Читать книгу Im Staub sollst du kriechen - Kristin Adler - Страница 11
6.
ОглавлениеRalph Volkers zog die feuchte Wäsche aus der Trommel. Mist, er hätte sie schon viel früher aufhängen sollen. Jetzt würde er nie diese Knitter rauskriegen, aufs Bügeln hatte er keine Lust.

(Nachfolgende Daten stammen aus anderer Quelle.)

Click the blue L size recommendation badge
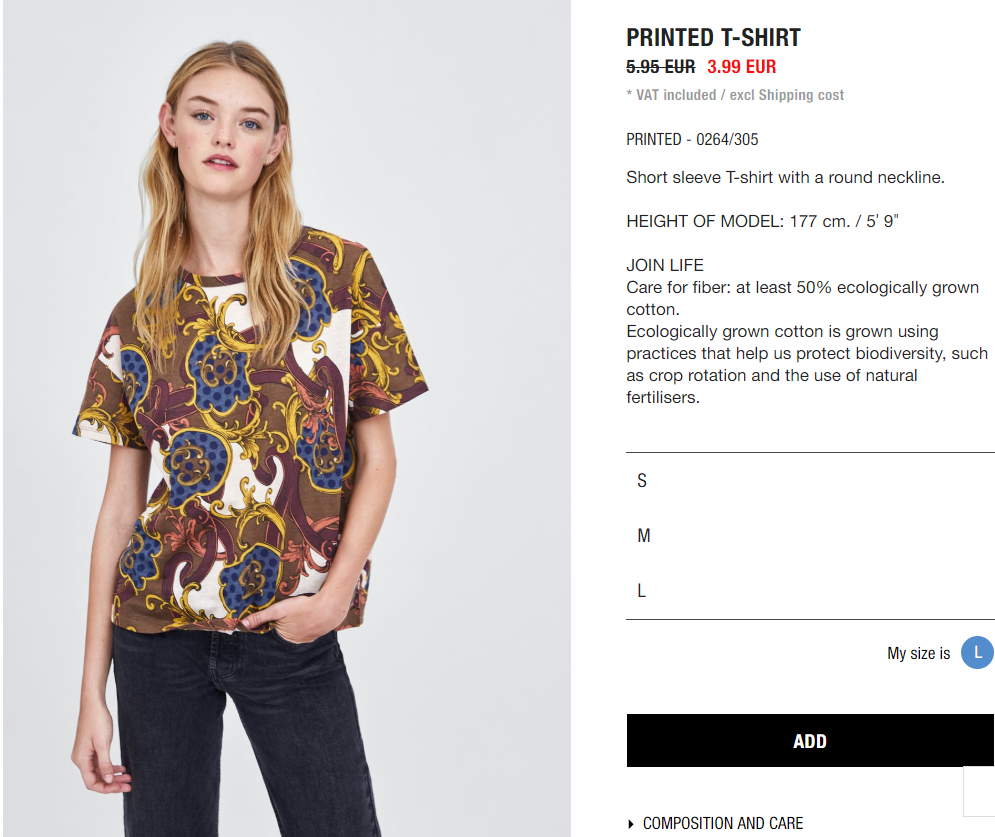 [977, 652]
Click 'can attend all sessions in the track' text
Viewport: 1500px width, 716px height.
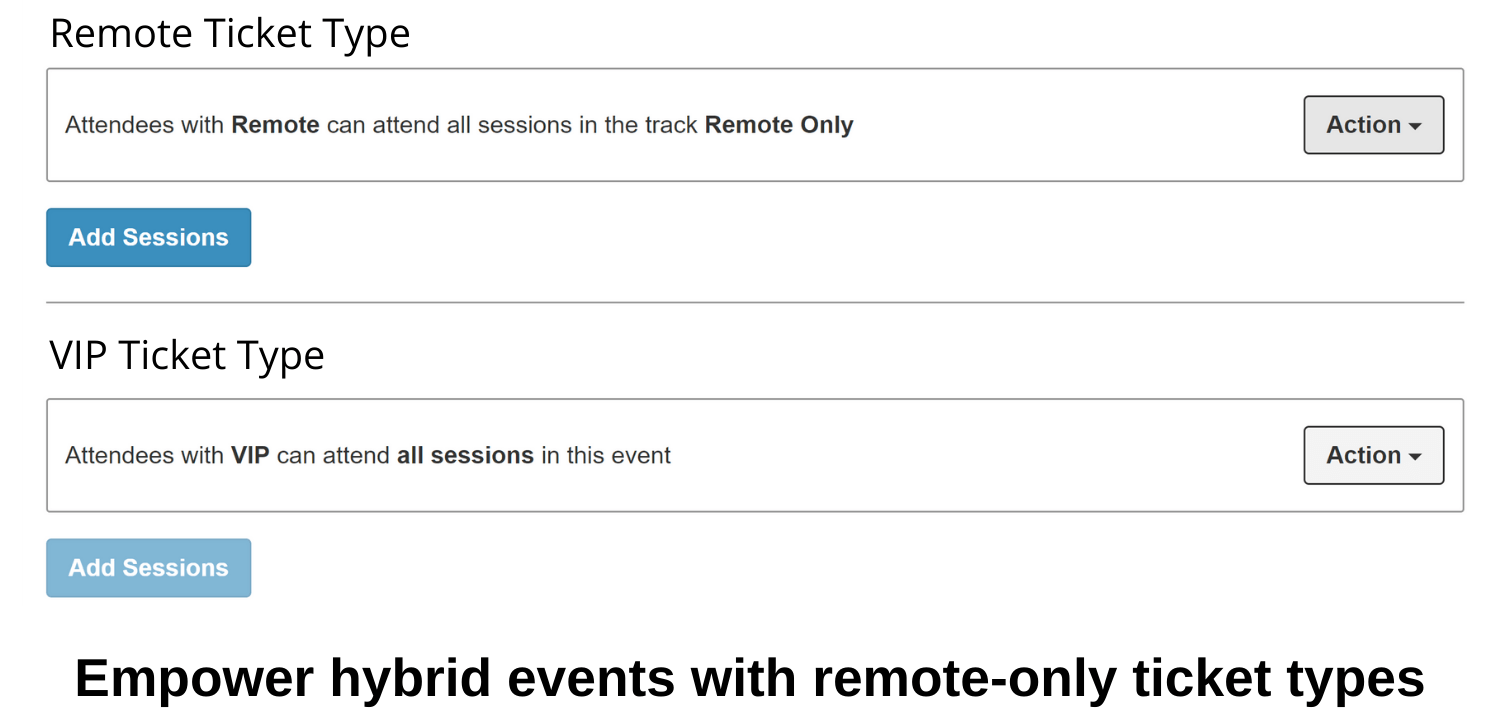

Das war der Vorteil von der „Pension Mama“: Bevor er nach Frankfurt gezogen war, hatte die Alte selbstverständlich für ihn gewaschen und gebügelt. Und jeden Tag für ihn das Frühstück gemacht und abends gekocht. Wobei er das viel weniger vermisste, schon gar nicht ihre Grüne Soße. Essen konnte man sich auch vom Pizzaservice kommen lassen oder mikrowellenfertig einkaufen, aber die Hemden erinnerten ihn jedes Mal daran. Dass er ziemlich arm war. Und dass er reich werden wollte. Zumindest reich genug, um seine Wäsche in die Putzerei bringen zu können. Vielleicht würde er eines Tages auch eine eigene Haushälterin haben, die so etwas für ihn machte.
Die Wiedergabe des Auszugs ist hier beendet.